How to complete this task | Please set down only the lines running from the one with "Instruction: Click the Copy link text" through the last line of the entries, exactly as written and without any pictures.

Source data
=== Section Start ===

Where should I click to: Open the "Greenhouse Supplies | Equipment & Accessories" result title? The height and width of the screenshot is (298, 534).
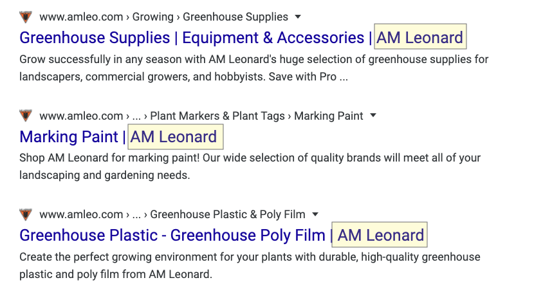click(192, 37)
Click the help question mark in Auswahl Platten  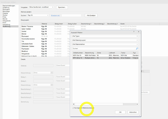click(134, 32)
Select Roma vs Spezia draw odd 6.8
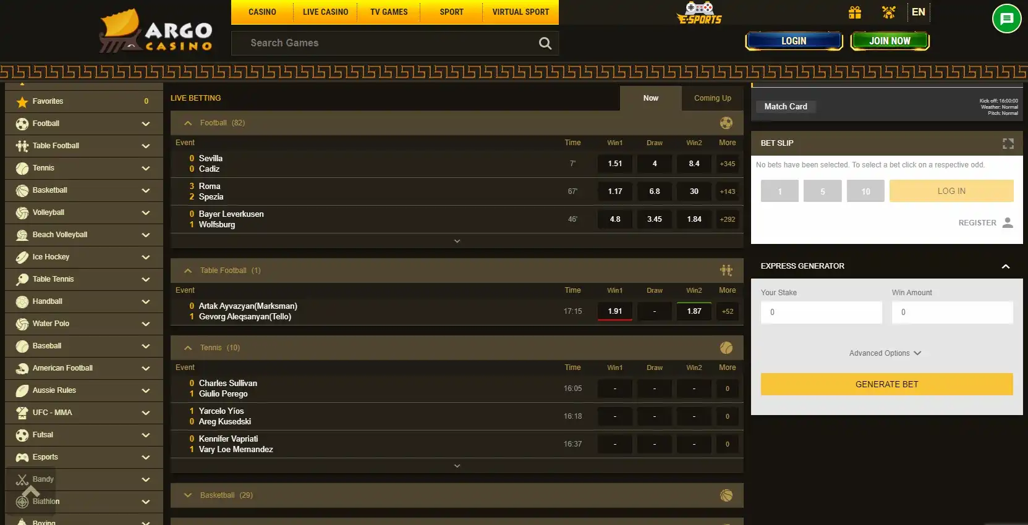Viewport: 1028px width, 525px height. (x=654, y=191)
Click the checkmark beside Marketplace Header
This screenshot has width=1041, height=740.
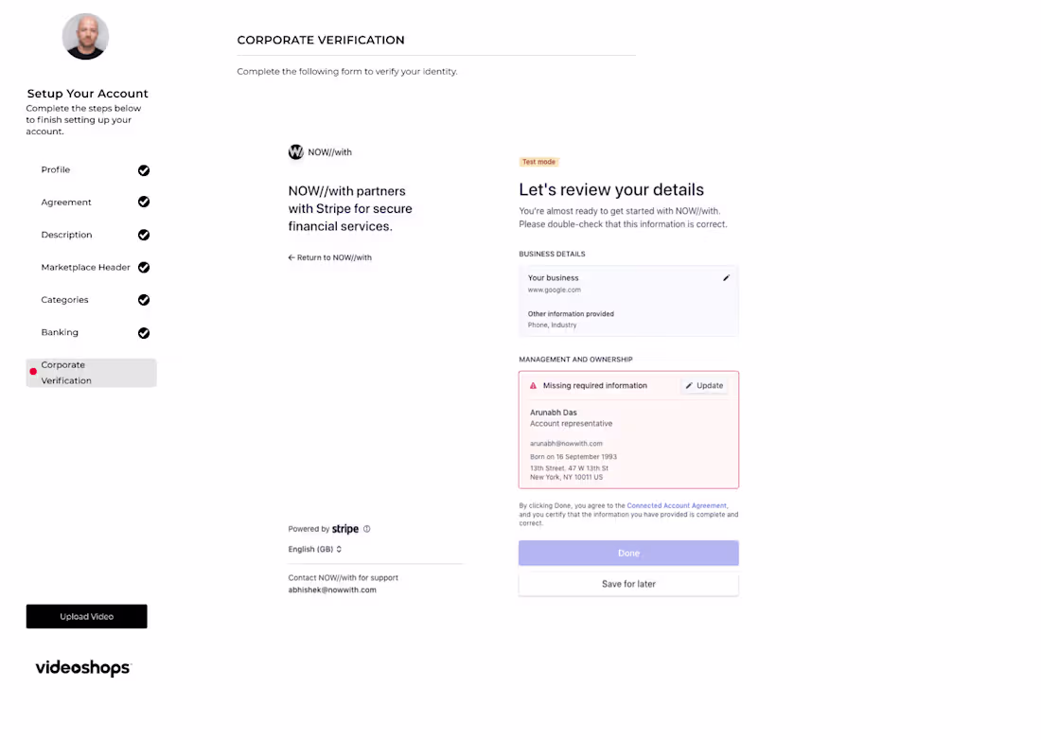(144, 267)
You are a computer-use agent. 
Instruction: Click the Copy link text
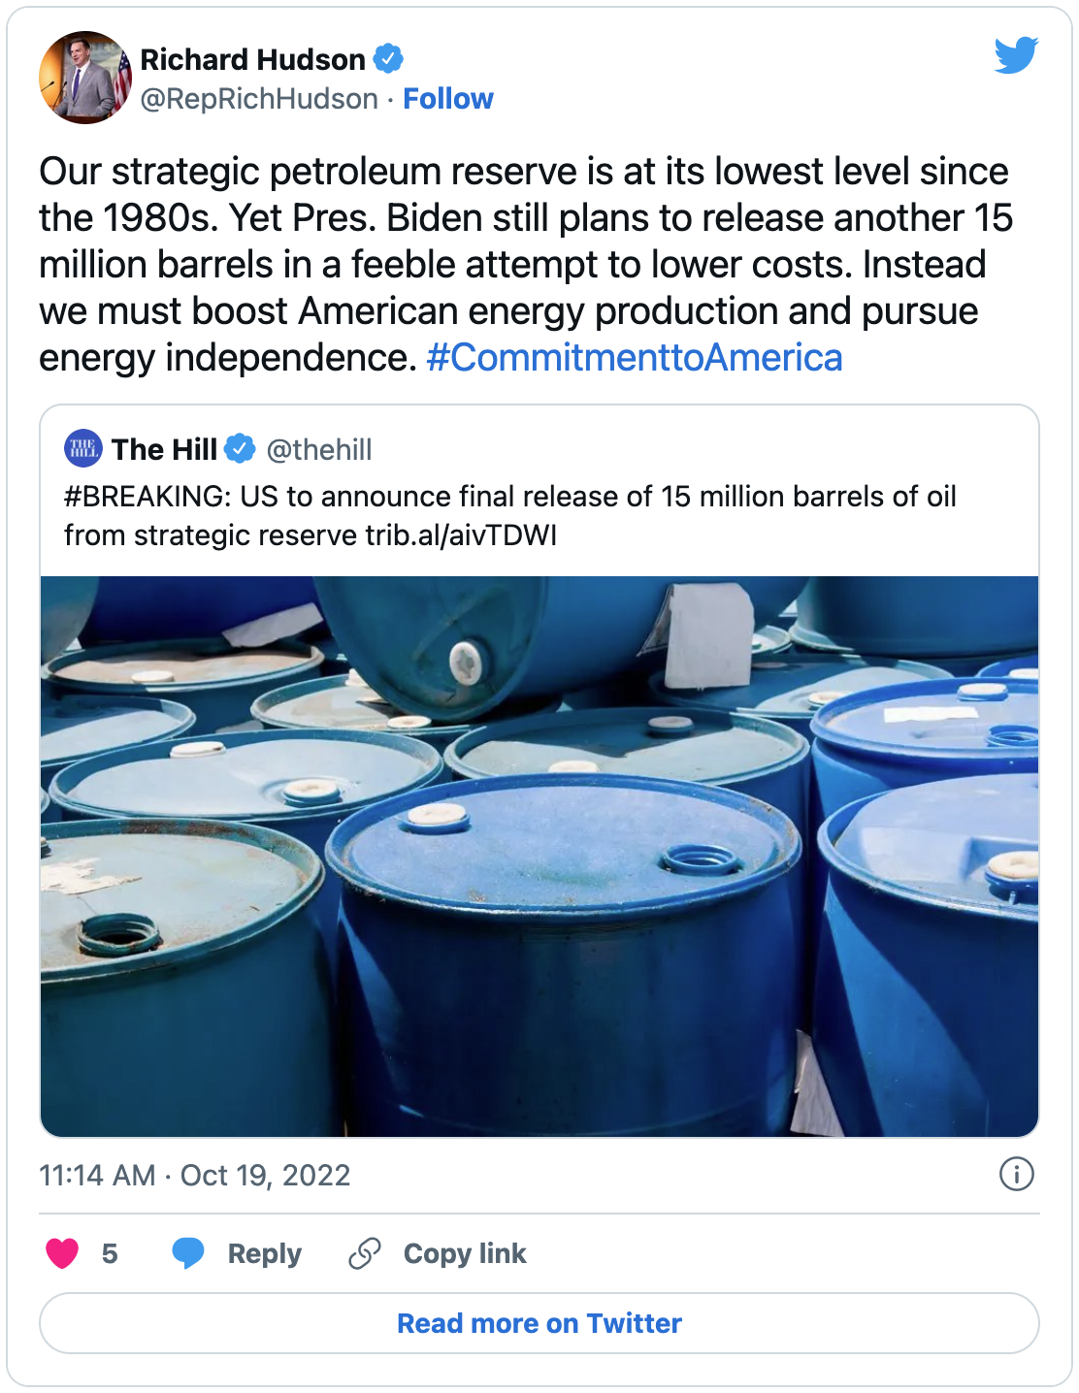pos(465,1253)
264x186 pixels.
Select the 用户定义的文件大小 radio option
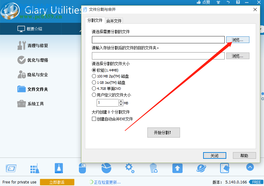(94, 95)
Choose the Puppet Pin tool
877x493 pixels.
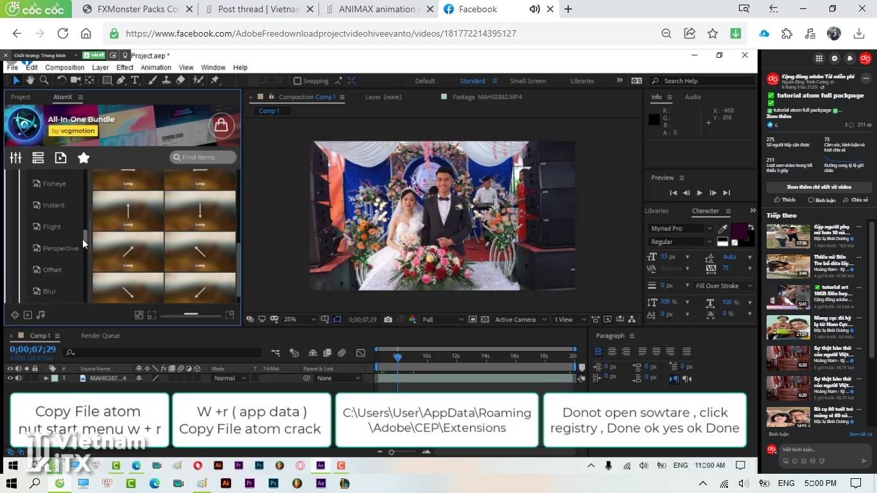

=== Section End ===

Solution to this exercise |
Instruction: Click the Copy link text
pos(465,1253)
264x186 pixels.
Select the 用户定义的文件大小 radio option
(94, 95)
Choose the Puppet Pin tool
877x493 pixels.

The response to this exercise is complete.